## Exercise prompt
Go through the material line by line and copy each one with the word "agent".

## Data for the task

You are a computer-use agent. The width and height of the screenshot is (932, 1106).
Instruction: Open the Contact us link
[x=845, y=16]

* * *

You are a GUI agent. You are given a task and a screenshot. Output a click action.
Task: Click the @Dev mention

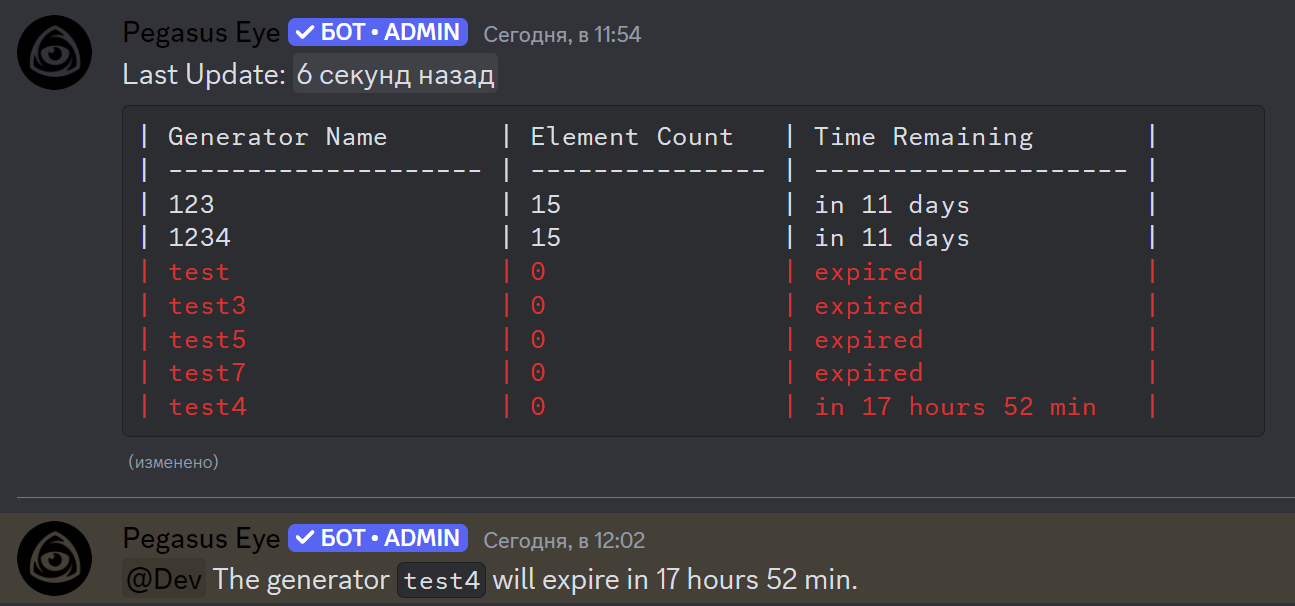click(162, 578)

## Task response
You are a computer-use agent. The width and height of the screenshot is (932, 1106).
You are a GUI agent. You are given a task and a screenshot. Output a click action.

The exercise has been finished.